The Morris worm did not destroy any of the files, but it slowed down the academic center’s operations for several days. Many institutions came to erase their systems or disconnected them until a solution was found. Despite their efforts to stop the spread of the worm, it has been estimated that The damage started at $100,000 and ended in the millions.
Who was the culprit?
the person responsible for the attack was A Programmer Who Admitted to Launching a Worm To two friends at MIT. According to him, it got out of hand and he asked one of his friends to send an anonymous message with an apology and an explanation on how to remove the fraudulent program.
However, the systems were so damaged that many people did not receive the message. The second friend was someone who anonymously called The New York Times, saying it was a harmless experiment and that its spread was a programming error.

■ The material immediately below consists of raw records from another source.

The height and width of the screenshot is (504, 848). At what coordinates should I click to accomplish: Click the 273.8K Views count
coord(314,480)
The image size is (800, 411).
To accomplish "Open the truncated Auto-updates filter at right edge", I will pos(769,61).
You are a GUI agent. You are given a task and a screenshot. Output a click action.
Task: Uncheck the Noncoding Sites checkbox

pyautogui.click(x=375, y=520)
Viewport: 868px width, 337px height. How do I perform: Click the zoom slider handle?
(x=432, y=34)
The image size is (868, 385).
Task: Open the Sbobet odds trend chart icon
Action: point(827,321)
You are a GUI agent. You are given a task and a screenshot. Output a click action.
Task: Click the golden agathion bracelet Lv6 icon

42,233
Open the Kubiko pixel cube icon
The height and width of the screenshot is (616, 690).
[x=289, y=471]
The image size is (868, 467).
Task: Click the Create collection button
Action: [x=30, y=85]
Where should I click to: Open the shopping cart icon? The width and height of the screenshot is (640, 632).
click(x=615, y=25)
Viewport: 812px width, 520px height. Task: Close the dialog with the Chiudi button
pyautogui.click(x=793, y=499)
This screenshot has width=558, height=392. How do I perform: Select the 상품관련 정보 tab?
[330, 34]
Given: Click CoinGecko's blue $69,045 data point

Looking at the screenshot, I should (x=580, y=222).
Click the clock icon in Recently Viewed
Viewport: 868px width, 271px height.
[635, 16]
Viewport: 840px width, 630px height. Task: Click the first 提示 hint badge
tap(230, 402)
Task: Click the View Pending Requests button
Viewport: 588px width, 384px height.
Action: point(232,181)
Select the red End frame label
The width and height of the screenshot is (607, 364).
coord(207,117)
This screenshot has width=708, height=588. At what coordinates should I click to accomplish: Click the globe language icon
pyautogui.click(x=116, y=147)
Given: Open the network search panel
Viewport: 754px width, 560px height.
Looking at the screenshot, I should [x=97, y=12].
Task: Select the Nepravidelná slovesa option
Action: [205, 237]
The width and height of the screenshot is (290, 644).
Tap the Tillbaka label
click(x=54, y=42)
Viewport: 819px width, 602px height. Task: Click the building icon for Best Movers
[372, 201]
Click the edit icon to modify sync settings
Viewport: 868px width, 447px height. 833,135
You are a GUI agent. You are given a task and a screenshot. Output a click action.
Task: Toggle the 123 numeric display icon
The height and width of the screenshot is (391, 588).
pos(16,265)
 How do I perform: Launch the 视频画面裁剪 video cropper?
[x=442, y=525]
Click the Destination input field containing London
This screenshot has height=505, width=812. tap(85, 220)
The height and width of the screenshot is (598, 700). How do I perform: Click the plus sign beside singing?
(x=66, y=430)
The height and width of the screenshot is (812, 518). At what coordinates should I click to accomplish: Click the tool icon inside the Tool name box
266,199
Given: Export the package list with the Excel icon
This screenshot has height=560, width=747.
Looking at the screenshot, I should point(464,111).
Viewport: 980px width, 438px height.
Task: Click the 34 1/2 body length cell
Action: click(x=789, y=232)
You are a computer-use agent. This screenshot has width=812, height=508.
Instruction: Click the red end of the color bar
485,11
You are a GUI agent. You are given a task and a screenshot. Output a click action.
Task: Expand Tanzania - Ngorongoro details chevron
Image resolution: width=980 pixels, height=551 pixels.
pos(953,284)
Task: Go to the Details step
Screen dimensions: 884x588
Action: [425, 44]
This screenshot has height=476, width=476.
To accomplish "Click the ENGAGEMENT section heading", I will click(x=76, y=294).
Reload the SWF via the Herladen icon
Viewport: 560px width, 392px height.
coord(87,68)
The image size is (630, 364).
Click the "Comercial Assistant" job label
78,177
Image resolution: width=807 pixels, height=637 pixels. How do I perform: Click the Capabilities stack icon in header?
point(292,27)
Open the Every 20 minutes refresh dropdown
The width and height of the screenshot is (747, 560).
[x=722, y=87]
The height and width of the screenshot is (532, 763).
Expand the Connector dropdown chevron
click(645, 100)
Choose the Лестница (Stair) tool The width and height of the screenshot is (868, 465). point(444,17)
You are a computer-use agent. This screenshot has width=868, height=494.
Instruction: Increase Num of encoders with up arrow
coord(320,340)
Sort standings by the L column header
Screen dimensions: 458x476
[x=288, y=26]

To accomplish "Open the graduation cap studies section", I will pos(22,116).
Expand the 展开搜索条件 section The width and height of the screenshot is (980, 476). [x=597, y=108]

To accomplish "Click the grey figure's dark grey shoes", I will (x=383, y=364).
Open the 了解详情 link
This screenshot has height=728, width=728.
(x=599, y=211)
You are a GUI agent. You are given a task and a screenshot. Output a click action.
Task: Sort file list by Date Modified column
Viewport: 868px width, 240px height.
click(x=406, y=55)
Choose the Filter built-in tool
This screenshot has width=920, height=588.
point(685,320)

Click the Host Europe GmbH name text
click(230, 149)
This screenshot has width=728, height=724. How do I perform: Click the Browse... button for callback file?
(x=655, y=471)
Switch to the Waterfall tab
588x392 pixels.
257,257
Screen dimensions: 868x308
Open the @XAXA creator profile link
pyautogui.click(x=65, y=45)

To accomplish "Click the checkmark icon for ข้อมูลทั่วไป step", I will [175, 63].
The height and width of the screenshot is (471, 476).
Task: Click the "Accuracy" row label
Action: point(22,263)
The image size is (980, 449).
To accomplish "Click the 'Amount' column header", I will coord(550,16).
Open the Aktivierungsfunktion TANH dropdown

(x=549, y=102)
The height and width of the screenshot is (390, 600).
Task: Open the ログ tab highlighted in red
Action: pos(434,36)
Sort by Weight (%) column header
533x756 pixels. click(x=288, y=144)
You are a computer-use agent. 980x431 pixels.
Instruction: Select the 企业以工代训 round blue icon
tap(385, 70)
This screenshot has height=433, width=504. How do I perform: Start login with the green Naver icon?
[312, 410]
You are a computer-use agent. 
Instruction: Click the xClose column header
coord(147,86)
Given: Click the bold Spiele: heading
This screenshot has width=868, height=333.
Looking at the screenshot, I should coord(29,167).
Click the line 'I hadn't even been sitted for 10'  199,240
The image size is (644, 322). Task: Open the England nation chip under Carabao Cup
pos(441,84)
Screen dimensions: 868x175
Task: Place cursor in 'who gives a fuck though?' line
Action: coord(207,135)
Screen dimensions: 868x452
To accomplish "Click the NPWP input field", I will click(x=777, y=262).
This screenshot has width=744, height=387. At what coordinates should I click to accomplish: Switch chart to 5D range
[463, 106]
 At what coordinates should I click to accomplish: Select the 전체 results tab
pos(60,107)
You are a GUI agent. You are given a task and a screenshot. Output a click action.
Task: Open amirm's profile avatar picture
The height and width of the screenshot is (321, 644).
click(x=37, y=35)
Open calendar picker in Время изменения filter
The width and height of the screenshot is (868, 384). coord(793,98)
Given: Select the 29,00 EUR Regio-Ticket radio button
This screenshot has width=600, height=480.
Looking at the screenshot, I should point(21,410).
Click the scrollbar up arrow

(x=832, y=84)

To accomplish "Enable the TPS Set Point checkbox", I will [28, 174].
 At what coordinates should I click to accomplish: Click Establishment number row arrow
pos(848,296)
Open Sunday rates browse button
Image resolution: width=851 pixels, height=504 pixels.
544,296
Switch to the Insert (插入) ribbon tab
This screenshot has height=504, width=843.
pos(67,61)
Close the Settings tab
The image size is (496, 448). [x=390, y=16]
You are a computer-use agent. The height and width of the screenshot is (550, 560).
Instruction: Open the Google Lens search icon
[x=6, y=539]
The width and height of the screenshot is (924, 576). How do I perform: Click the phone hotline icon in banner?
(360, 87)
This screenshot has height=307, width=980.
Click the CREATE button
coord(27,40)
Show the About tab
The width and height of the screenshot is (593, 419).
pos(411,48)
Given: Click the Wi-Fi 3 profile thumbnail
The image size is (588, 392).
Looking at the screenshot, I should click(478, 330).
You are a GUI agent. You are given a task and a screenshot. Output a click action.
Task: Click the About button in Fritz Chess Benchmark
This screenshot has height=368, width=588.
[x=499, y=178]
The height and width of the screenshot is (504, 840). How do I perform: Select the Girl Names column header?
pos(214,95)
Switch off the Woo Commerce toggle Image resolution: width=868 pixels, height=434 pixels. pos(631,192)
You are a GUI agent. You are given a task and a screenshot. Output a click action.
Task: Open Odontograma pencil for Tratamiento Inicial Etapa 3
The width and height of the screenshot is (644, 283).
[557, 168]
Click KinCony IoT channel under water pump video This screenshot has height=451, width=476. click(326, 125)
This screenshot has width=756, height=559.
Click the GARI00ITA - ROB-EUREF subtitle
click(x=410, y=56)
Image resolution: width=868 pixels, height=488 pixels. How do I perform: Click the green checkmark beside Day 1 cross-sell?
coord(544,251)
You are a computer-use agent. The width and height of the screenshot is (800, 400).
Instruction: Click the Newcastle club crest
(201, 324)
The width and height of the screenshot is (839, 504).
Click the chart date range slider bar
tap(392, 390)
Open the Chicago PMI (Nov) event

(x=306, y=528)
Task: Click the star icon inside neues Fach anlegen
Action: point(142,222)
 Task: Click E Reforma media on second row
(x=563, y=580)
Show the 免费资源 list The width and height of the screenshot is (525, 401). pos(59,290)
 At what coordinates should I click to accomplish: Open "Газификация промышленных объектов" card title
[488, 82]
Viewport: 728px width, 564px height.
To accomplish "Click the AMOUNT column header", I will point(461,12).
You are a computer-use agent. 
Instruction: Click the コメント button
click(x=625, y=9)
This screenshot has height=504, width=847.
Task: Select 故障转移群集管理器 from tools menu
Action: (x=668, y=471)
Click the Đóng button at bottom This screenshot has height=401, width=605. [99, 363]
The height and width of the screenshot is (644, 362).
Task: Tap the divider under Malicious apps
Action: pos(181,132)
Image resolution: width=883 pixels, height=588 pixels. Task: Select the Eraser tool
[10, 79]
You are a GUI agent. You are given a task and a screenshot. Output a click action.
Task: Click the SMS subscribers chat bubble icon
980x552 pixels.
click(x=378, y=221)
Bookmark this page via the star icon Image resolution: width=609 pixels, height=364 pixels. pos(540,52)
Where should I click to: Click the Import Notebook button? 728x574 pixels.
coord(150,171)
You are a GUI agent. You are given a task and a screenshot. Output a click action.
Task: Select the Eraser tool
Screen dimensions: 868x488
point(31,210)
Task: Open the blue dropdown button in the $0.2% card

In the phone call, the friend recalled the event’s author’s initials, and this allowed journalists to find the culprit: Robert Tappan Morris, a computer scientist who graduated from Harvard in 1988 Joe was at Cornell University at the age of 23.
From his terminal at Cornell, he created a program that was able to slowly and covertly spread over the Internet (then ARPANET). their use has been proven Hacking an MIT computer remotelyBut the matter got out of control.
Morris broke the Computer Fraud and Abuse Act passed in 1986, which Restrict unauthorized access to protected computers, He was prosecuted for this and found guilty in 1990: he had to pay a $10,050 fine, was on probation for three years and did 400 hours of community service.